WHAT THIS TASK INVOLVES: Where does the string "entry" occur in the records below? Copy every line that holds it.

##########

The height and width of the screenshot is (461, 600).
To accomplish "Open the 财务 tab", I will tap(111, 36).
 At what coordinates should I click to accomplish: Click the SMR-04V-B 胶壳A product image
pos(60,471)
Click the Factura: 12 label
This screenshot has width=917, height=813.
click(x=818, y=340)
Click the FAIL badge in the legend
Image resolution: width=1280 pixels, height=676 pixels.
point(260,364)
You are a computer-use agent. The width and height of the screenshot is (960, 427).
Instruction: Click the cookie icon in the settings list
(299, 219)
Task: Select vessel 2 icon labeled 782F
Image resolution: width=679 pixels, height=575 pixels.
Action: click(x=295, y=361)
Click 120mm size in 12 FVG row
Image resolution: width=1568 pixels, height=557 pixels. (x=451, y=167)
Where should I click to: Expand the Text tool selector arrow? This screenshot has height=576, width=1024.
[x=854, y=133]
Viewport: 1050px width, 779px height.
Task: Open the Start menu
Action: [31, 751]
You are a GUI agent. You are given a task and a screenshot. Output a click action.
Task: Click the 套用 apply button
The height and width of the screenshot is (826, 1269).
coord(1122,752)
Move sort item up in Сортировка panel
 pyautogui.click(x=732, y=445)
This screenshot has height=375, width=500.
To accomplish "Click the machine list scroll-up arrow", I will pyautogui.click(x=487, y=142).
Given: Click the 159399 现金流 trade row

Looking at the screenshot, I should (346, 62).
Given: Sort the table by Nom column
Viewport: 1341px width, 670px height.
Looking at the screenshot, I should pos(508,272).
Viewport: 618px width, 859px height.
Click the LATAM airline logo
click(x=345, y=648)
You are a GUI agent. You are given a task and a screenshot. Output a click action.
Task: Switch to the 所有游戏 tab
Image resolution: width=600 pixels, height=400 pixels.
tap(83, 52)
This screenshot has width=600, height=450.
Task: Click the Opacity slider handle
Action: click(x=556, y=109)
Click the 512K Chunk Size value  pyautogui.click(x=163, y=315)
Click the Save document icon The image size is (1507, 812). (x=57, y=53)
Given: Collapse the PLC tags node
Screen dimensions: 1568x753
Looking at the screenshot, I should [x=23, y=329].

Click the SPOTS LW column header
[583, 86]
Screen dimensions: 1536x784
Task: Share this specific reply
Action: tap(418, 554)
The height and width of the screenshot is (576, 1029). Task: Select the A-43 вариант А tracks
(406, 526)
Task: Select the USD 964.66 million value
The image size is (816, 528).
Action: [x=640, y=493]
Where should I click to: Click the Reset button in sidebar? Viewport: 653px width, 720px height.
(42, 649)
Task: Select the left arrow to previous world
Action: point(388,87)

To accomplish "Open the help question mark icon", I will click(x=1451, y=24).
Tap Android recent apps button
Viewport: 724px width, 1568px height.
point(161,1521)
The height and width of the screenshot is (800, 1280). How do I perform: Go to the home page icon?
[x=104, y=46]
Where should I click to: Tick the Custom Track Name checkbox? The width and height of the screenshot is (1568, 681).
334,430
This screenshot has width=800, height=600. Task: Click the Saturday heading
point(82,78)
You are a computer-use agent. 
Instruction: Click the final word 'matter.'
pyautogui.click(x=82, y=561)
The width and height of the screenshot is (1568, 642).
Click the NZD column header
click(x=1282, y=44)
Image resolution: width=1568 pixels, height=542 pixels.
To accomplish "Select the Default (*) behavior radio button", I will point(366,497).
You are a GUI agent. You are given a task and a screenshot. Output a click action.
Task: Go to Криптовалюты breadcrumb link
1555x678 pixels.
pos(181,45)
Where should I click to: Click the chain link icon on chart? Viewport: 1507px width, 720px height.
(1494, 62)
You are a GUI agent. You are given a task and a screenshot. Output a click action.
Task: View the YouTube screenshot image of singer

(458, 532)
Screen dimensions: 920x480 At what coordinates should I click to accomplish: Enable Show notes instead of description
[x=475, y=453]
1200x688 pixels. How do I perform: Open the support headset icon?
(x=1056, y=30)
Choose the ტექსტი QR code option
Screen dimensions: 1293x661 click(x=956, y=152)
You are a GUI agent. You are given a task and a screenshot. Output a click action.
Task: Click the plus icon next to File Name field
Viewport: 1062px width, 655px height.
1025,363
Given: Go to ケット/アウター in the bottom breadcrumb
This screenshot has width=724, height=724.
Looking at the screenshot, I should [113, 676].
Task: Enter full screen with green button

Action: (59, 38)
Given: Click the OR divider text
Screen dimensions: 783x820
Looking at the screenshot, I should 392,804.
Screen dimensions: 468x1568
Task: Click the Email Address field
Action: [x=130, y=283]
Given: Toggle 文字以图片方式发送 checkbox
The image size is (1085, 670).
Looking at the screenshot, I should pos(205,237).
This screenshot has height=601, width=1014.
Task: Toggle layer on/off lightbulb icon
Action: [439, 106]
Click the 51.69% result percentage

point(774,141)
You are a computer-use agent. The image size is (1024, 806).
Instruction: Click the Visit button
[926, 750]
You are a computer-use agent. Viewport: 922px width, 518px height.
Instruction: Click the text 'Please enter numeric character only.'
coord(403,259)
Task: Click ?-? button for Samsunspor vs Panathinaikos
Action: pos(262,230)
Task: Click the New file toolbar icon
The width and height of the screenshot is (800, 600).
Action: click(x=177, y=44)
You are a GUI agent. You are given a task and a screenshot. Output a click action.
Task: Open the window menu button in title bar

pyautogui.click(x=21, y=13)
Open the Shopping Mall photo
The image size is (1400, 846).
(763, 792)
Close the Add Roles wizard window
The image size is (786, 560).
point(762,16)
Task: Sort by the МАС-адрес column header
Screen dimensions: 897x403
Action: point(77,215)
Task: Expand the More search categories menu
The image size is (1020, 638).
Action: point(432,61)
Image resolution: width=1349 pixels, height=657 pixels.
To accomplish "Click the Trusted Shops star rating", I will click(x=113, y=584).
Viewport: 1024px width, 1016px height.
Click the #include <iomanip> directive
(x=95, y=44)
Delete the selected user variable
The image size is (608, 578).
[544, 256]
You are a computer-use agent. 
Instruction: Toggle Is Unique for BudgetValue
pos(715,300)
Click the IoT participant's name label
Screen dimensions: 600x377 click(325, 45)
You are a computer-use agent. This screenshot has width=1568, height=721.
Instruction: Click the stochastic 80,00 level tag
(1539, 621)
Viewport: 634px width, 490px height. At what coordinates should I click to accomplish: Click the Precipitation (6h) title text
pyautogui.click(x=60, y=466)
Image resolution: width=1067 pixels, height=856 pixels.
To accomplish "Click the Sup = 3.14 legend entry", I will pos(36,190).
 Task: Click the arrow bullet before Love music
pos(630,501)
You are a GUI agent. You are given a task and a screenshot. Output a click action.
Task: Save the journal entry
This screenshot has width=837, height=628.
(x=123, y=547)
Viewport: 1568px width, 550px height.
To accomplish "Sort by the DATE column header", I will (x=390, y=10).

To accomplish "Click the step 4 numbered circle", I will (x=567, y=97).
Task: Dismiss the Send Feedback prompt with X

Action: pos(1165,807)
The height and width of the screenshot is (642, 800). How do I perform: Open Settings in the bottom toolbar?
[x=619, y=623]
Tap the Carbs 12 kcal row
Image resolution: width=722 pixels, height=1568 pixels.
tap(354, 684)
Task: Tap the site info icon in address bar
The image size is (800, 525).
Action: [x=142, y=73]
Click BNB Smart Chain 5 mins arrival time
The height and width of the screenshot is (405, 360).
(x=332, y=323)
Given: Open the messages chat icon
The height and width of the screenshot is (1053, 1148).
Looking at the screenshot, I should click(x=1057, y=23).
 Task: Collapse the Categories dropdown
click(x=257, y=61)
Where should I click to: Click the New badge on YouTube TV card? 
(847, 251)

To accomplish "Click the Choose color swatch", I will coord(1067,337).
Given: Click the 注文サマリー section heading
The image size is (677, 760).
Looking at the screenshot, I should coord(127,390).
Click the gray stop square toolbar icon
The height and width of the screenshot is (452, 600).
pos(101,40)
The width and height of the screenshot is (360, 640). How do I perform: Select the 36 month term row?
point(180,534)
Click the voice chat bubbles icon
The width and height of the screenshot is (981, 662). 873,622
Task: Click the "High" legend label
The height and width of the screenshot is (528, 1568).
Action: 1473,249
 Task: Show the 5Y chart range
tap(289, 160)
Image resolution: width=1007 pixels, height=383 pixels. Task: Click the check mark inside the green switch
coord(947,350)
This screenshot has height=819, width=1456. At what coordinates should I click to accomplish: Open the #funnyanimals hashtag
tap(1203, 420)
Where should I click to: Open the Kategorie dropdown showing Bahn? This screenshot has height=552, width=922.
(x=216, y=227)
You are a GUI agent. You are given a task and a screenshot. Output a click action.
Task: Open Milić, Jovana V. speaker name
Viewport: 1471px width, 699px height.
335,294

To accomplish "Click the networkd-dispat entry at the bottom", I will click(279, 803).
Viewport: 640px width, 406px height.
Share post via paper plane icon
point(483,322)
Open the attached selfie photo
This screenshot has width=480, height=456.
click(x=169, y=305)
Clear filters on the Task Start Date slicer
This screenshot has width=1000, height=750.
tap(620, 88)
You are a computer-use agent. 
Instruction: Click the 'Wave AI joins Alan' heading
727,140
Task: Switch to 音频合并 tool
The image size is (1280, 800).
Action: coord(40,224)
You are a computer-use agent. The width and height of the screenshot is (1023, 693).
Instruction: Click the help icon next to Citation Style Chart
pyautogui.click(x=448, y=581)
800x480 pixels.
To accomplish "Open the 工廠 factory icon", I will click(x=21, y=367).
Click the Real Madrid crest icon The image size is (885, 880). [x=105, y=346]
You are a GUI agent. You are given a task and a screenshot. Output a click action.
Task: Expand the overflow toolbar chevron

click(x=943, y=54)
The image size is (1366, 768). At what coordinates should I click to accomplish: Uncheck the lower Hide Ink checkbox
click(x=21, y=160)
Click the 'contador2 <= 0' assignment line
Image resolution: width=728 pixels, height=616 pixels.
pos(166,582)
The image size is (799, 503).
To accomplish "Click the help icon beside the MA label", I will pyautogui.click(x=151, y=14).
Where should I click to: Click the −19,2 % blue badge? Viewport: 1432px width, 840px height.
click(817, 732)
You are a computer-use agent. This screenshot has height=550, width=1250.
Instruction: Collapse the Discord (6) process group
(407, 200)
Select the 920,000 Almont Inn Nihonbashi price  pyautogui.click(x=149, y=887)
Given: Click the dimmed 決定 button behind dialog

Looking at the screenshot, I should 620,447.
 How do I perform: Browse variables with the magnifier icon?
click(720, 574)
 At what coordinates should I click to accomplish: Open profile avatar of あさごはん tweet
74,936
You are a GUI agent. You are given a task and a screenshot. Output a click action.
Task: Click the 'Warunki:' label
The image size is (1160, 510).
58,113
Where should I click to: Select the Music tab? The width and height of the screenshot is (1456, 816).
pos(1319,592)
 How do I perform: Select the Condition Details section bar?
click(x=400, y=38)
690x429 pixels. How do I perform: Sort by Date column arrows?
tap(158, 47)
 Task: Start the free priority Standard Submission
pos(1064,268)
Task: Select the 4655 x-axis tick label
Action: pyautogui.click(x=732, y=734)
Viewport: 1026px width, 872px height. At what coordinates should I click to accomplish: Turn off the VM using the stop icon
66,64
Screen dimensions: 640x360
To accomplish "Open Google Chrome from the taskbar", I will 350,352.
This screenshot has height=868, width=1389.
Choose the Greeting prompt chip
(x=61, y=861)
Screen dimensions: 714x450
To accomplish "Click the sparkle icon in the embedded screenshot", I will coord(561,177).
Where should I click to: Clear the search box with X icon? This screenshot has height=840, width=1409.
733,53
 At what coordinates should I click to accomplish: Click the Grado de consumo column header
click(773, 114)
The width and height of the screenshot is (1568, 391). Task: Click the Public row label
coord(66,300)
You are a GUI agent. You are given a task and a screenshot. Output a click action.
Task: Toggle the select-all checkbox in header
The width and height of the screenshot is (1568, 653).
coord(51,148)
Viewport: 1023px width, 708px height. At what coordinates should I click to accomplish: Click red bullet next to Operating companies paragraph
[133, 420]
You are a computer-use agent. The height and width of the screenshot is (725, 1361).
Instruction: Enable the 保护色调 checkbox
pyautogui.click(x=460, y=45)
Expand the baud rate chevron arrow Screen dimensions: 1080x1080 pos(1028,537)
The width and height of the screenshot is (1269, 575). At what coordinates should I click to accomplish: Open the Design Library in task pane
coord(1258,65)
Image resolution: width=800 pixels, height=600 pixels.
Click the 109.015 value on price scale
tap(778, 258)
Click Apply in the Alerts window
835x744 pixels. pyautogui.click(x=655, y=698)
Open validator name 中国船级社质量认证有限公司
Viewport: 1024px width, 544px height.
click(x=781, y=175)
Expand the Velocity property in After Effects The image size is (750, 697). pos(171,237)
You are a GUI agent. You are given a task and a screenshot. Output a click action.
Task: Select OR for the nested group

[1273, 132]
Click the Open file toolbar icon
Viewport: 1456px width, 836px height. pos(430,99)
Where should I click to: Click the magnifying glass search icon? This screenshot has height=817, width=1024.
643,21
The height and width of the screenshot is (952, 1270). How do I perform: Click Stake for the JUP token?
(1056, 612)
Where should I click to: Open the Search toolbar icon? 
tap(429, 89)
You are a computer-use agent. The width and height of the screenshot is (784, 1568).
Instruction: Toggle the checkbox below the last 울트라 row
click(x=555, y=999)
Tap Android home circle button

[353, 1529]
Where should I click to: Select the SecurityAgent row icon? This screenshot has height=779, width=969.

##########

RESPONSE TO THIS TASK:
To accomplish "Click the Sup = 3.14 legend entry", I will pos(36,190).
Task: Save the journal entry
To accomplish "Click the networkd-dispat entry at the bottom", I will click(279, 803).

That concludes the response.